I know, I know, it’s been more than a month since I posted, which is an eon in blog time. Even my brother Steven, who only reads Ghost Word when he’s finished reading everything else in sight, including the cereal boxes on the breakfast table, asked why I was missing in action.
One, I have been blogging for City Brights on the SF Gate website. If you want an insight into human character, read the comments left on various posts. People can be vicious. They were so mean, in fact, that the actor Peter Coyote decided to stop blogging because he couldn’t hack the cruelty.
I have also been doing some occasional posts for a neat new hyper local blog called In Berkeley. Started by Dave Winer, who is a technological superstar of sorts, and Lance Knobel, the former coordinator of the Davos summit and a columnist for Reuters, the site is all about Berkeley .
But most of all I have been trying to get my life back in order. I had book talks and appearances all the way through the first week of August, and after that I vowed to clean my very messy office and think about another book project. Those things require empty time slots to think and ponder, which are the antithesis of blogging. But I am ready to return to the literary world.
A few interesting things:
I will be talking on Thursday September 17 at the Bancroft Roundtable. This is a series of talks sponsored by UC Berkeley’s Bancroft Library. It is meant to showcase scholars and researchers who have used the library’s holdings. Although the bulk of Isaias Hellman’s papers are at the California Historical Society, I found lots of supplementary material at the Bancroft.
Four notable book launchings:
I have already written about Kemble Scott’s new novel, The Sower, which reached publication in a most unusual way. The big news is that it reached #5 on the Chronicle’s bestseller list the week after its release.
Kathryn Ma’s collection of short stories, All that Work and Still No Boys, is now in bookstores. Ma is a member of the SF Grotto, and is a friend. This is a wonderful book full of biting and wrenching works about contemporary American life. Many of the stories feature Chinese Americans, both young and old. It’s a view of that world that is very different than the one offered by Amy Tan. The book won the Iowa Short Fiction Award and was praised by Curtis Sittenfeld.
Ma will be speaking Sept. 17 at Café Royale at 800 Post Street in San Francisco at 6:30. She will also be at Books Inc in Laurel Village on California Street on September 22 at 7 pm. Her website is here.
Allison Hoover Bartlett’s new book, The Man Who Loved Books Too Much, about a book thief and a bibliodick, is out. Her first talk will be Thursday September 17 at 7 pm at the Booksmith on Haight Street in San Francisco . Allison is a member of my writing group, North 24th, and it has been such a joy to watch this book evolve. Riverhead is very behind this book and the buzz has been amazing. Barnes and Noble selected it for its October Discover New Writers series, Sara Nelson praised it for the website The Daily Beast, and lots of book bloggers have written about it. I am planning to see Allison read from the book on Thursday Sept. 24th at a Great Good Place for Books in Oakland at 7 pm.

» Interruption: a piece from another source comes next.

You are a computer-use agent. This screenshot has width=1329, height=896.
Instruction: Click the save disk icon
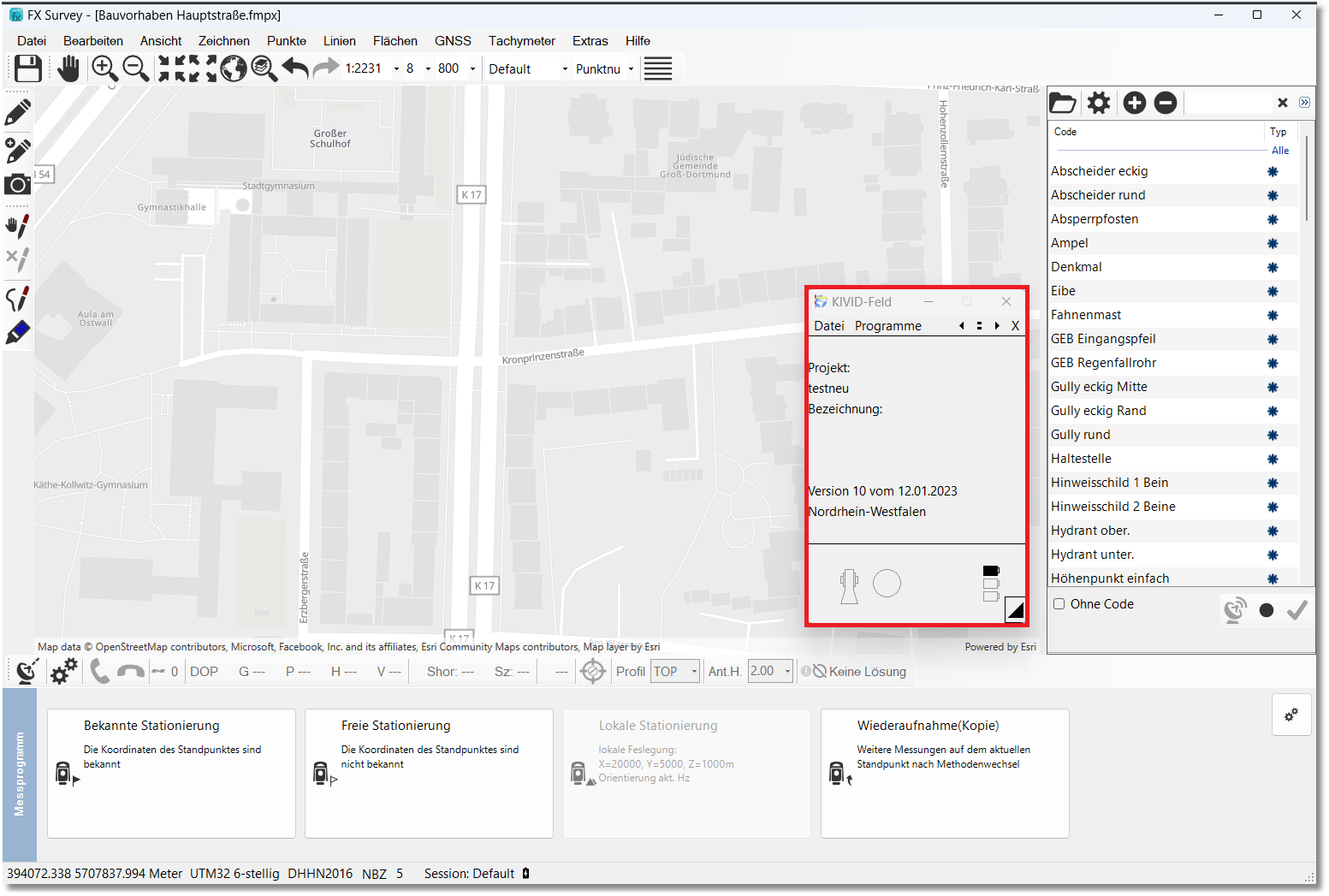point(28,68)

Peter Richardson has written a groundbreaking book on the history of Ramparts Magazine, which started in San Mateo in the early 1960s as a Catholic magazine and evolved into a radical publication that launched the literary careers of many, including Warren Hinckle, Eldridge Cleaver, Robert Scheer, David Horowitz, Adam Hochschild and more. Ramparts played an important role in the rise of the New Left and investigative journalism and was instrumental in exposing the lies and hypocrisies behind the Vietnam War.
Clearly the publication of this book is going to bring together disparate elements of the once-thriving Bay Area radical community. It should be interesting.
1 comment:
There is nothing more demoralizing than the nasty, mean-spirited, hateful nature of the comments that many people leave on sfgate.com. I'm not sure why newspaper web sites draw such a narrow segment of vituperative people. If I were God and all I knew about humanity were sfgate comments, I would call down another flood in a jiffy.